On a basic level, we eat to survive – but food is usually so much more than that. It can be a comfort, a social activity and even a pastime.
At a recent cooking and nutrition class held by Solid Ground’s Cooking Matters program, this was the topic of the nutrition lesson: to be mindful of what we eat and why we eat it. Cooking Matters hosts 6-week classes for people of all ages throughout the year, but this particular class was for families with children in middle school.
Cooking Matters, part of the national Share our Strength’s No Kid Hungry campaign, teaches families and children how to buy and cook healthy food on a budget. The goal is not only to teach, but also to provide a space for participants to share experiences and information.
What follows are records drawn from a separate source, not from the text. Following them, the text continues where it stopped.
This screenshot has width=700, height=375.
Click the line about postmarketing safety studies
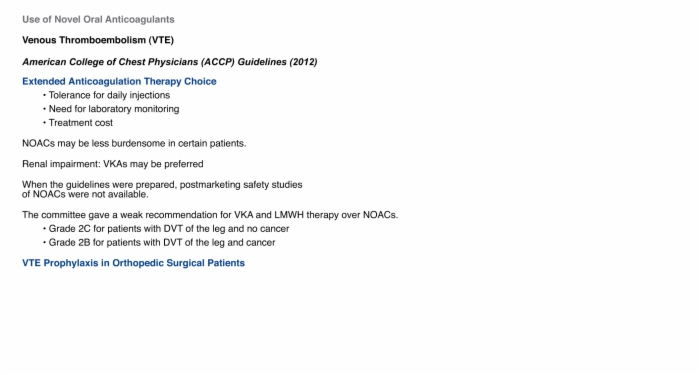point(162,184)
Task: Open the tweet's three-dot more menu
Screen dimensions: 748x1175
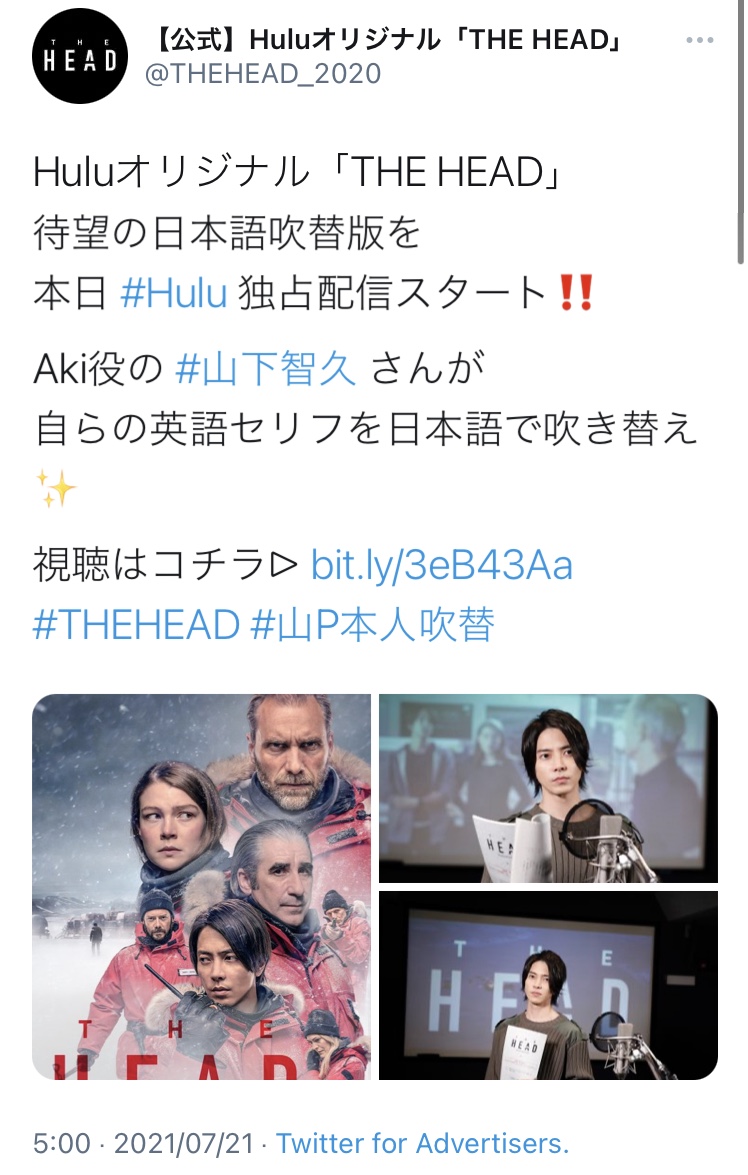Action: 699,40
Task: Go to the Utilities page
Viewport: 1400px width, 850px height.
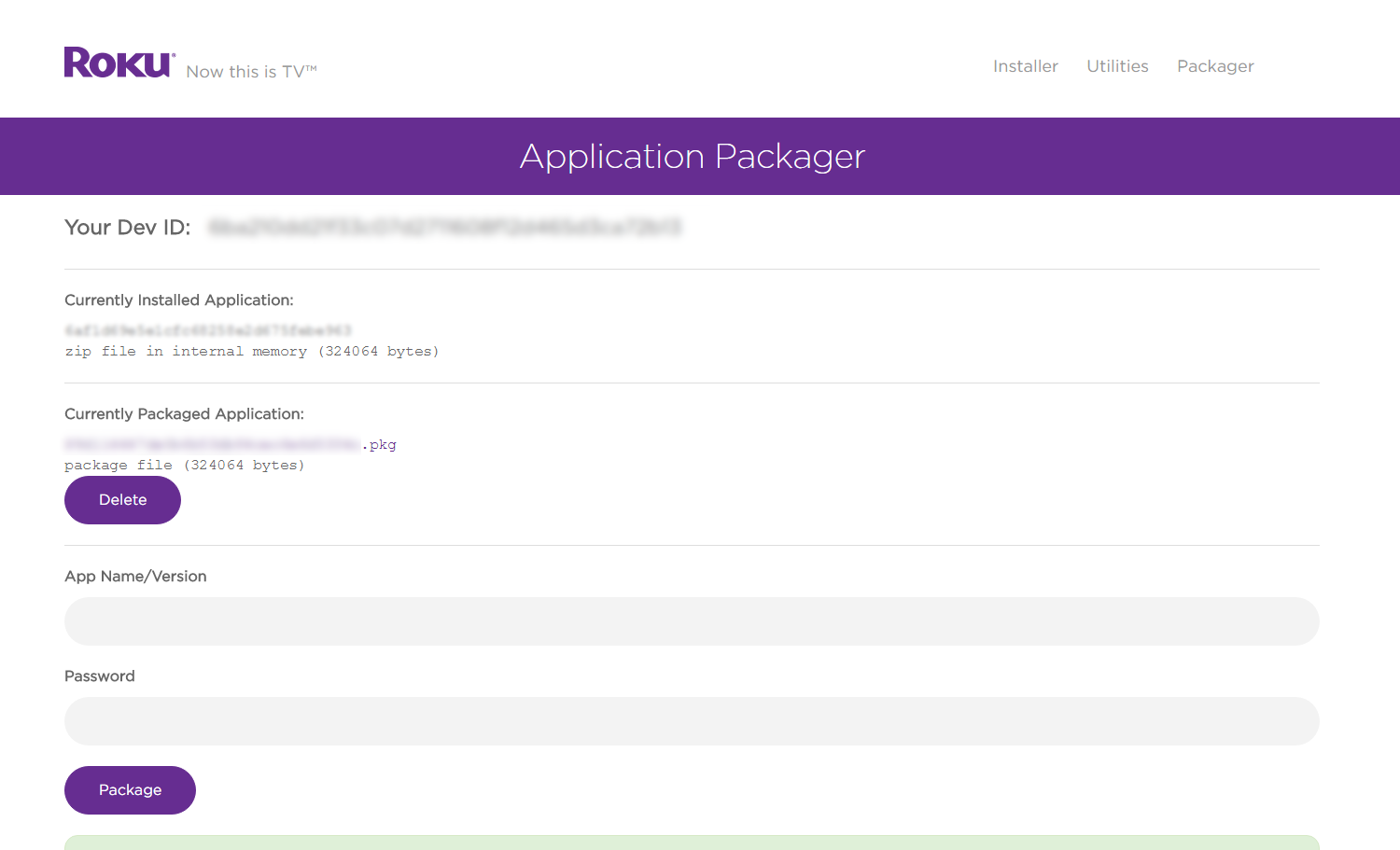Action: [x=1117, y=66]
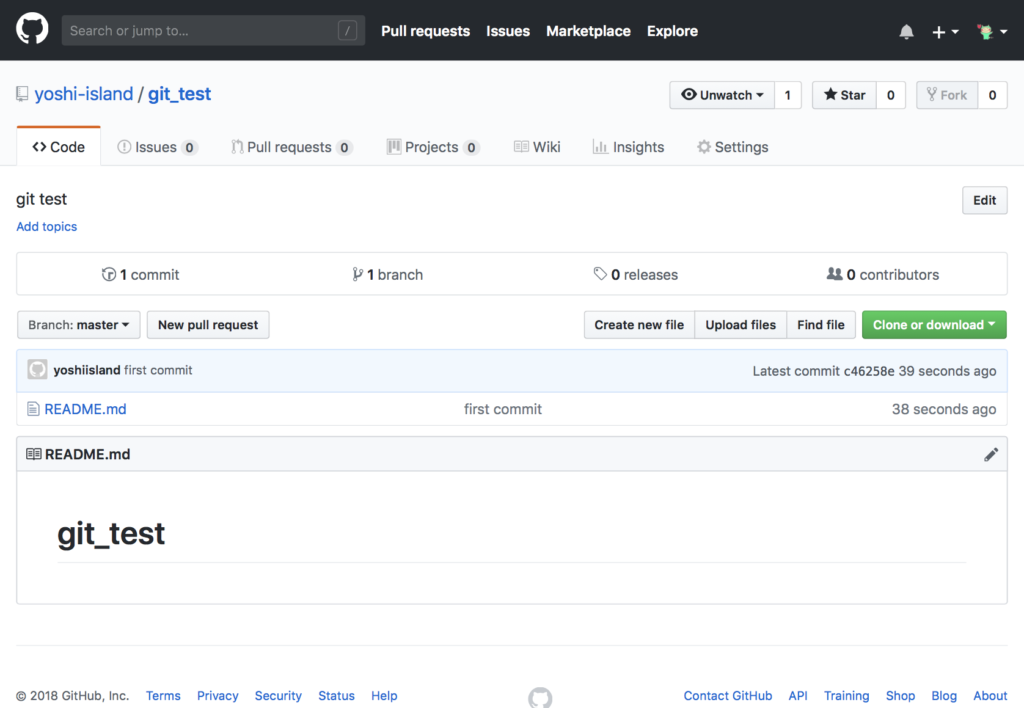This screenshot has width=1024, height=708.
Task: Click the footer GitHub logo mark
Action: [540, 698]
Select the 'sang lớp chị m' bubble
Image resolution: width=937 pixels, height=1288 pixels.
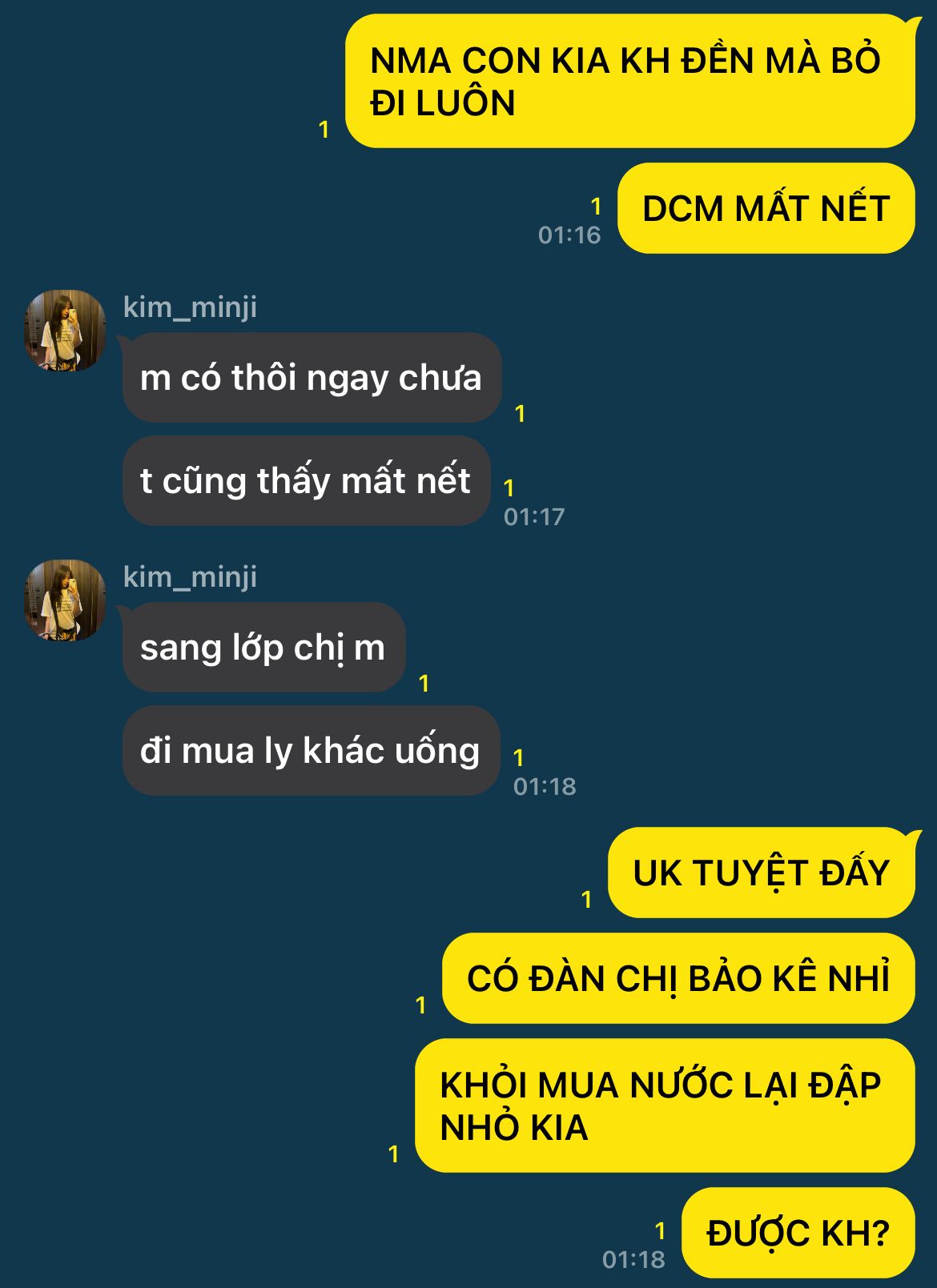pyautogui.click(x=263, y=647)
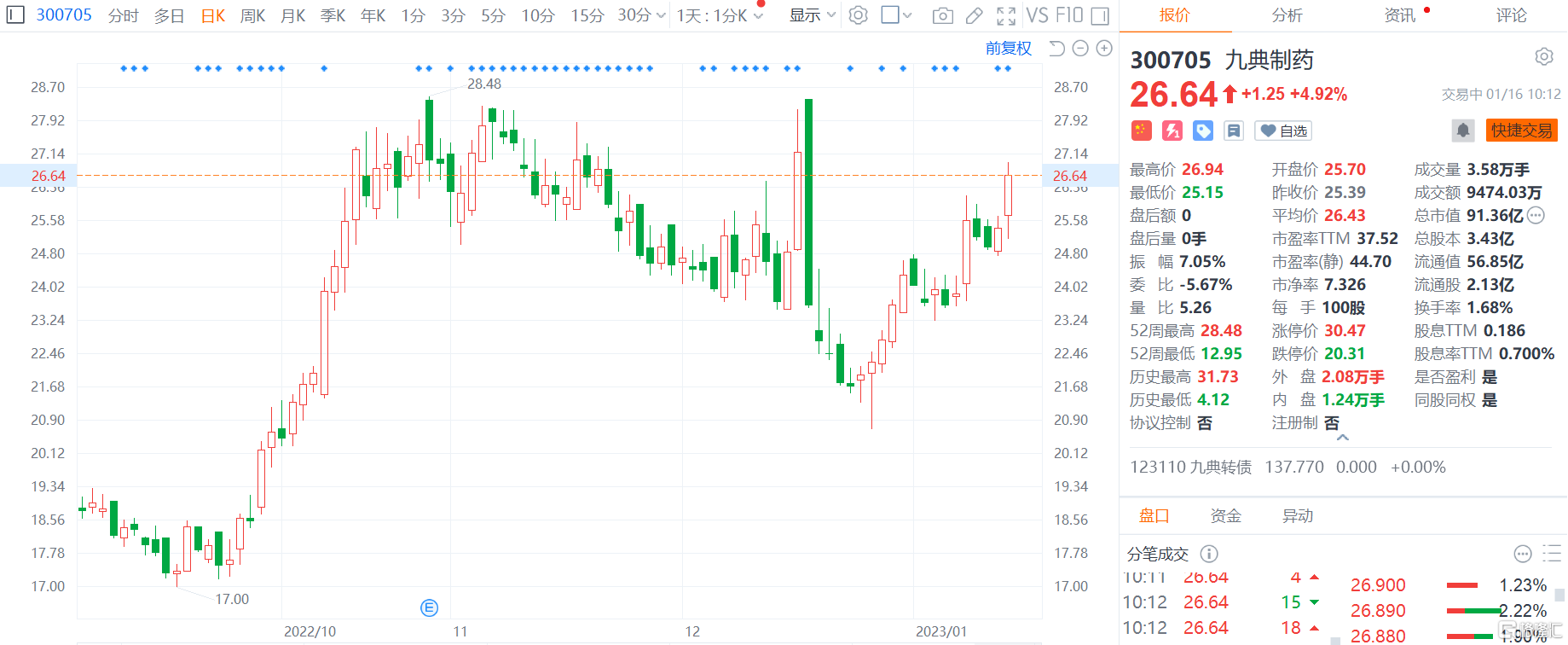Open the 分笔成交 info icon
The height and width of the screenshot is (645, 1568).
(1209, 554)
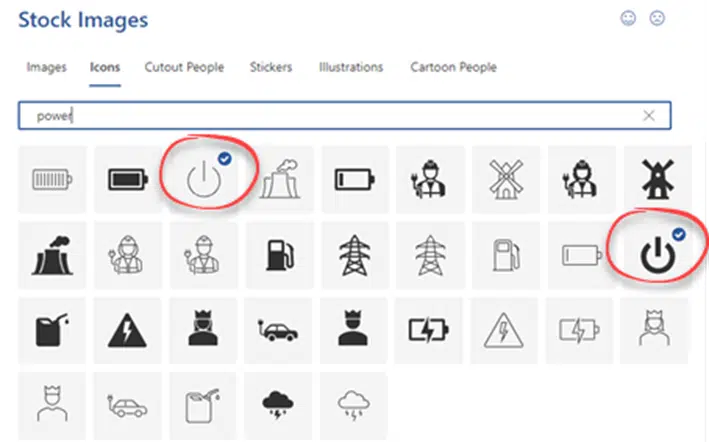Select the bold power button icon
709x442 pixels.
tap(658, 255)

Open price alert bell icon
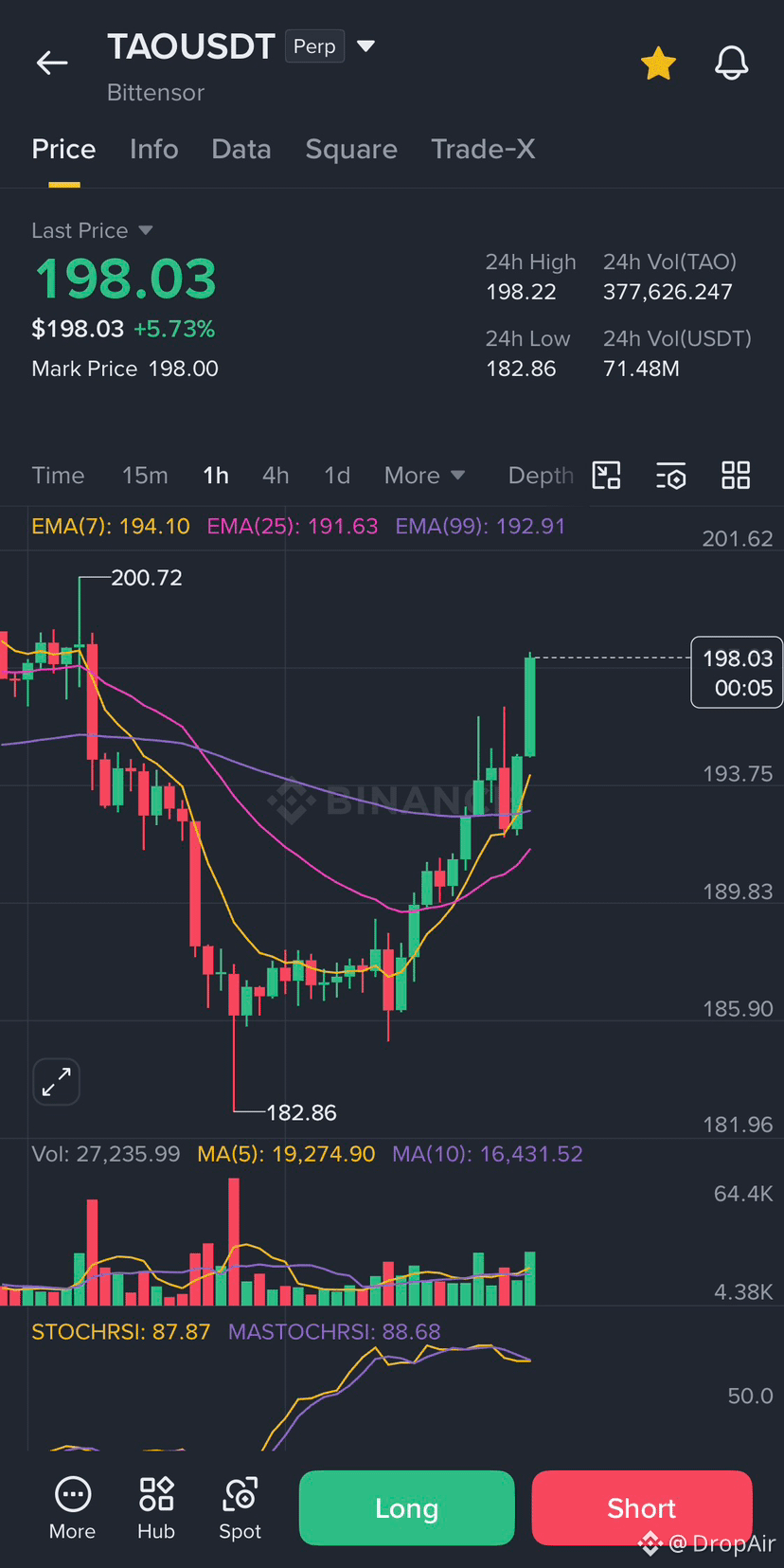click(731, 63)
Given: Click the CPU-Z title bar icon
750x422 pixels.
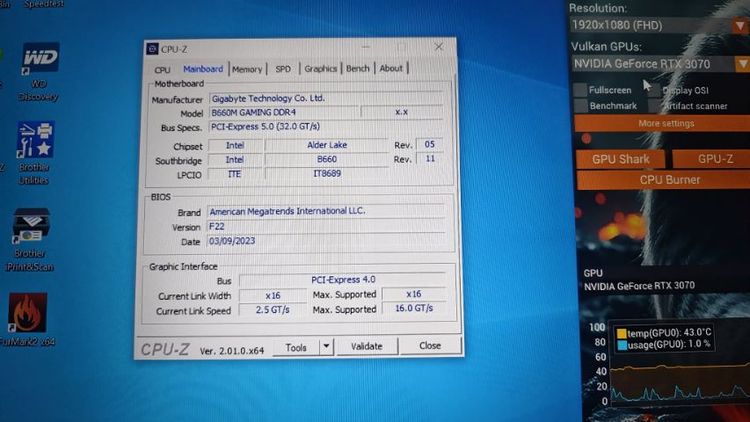Looking at the screenshot, I should click(x=152, y=48).
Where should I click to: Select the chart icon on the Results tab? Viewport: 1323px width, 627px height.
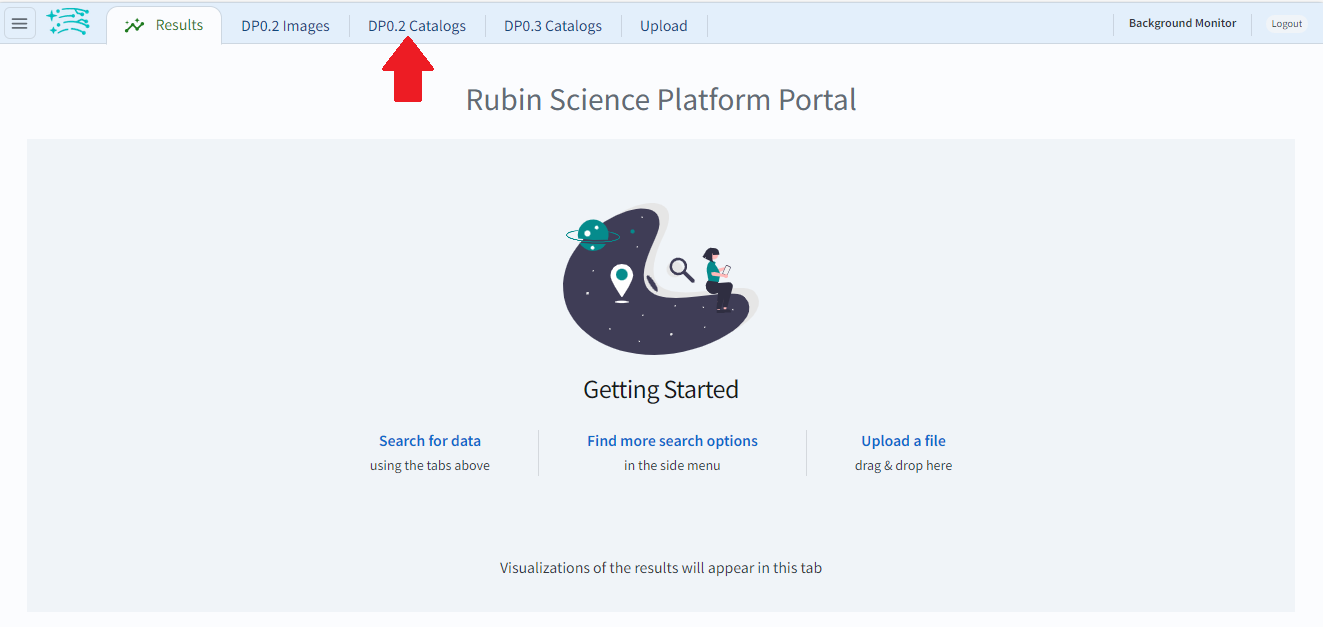tap(133, 25)
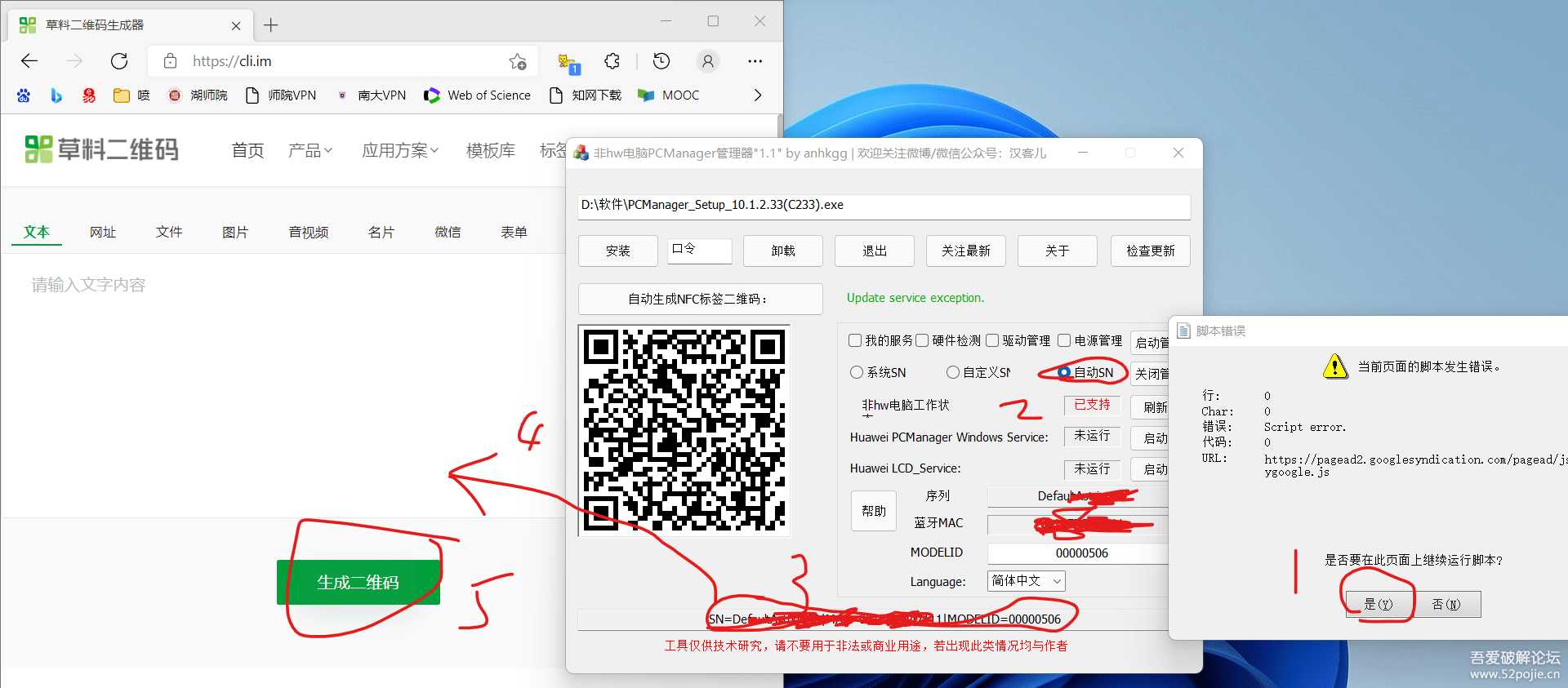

Cooking Matters Program Coordinator Nicole Dufva says, “We try to foster a dialogue about what it means to eat healthy for each person.”
In the area, Cooking Matters partners with up to 60 community organizations to host and teach classes. The recent class for families with middle schoolers was a satellite program at Odessa Brown Children’s Clinic, run by the nutritionist at the clinic, Rebecca Finkel.
Though it’s the satellite program’s 8th year, this was Rebecca’s first time teaching a class specifically for families with middle schoolers. Before, the clinic hosted classes for families with children ages 8-13. This change was made in response to parent comments, suggesting that working with peer groups is more productive and fun for their children.
Rebecca explains that middle schoolers are old enough to do more actual cooking than younger children, so “it’s a good time for them to gain basic skills and nutrition awareness so that if their parents are at work or away, they can make something easy and healthy to eat.”
After the nutrition lesson, the kids practiced cracking, scrambling and frying eggs to use in the main dish, fried rice with tofu. Meanwhile, the parents sat down to talk with Rebecca.
Rebecca explains that parents’ participation is equally important for this age group, because the parents are responsible for “setting the food environment.” In other words, parents are responsible for the food that is available if their children want to make food for themselves.
“The food environment also determines the rules around eating together,” says Rebecca. “Is the TV on during the meal? Are screens allowed during the meal? What do they discuss at the table?” The parent group discusses changes that could be made in the household to create a healthier lifestyle, including cooking together, getting more exercise or eating meals together.
On the 5th week of each class, the group travels to a local grocery store to practice shopping for nutritious food on a budget. Many families may consider fresh produce to be too expensive, so Cooking Matters emphasizes the health benefits of frozen and canned fruits and vegetables; in general, all classes focus on a plant-based diet.
Besides fried rice with tofu, this group made a delicious mango salsa to snack on during the class. At the end of the night, everyone received a copy of the recipes and a bag of fresh ingredients so that they could enjoy the dishes again at home.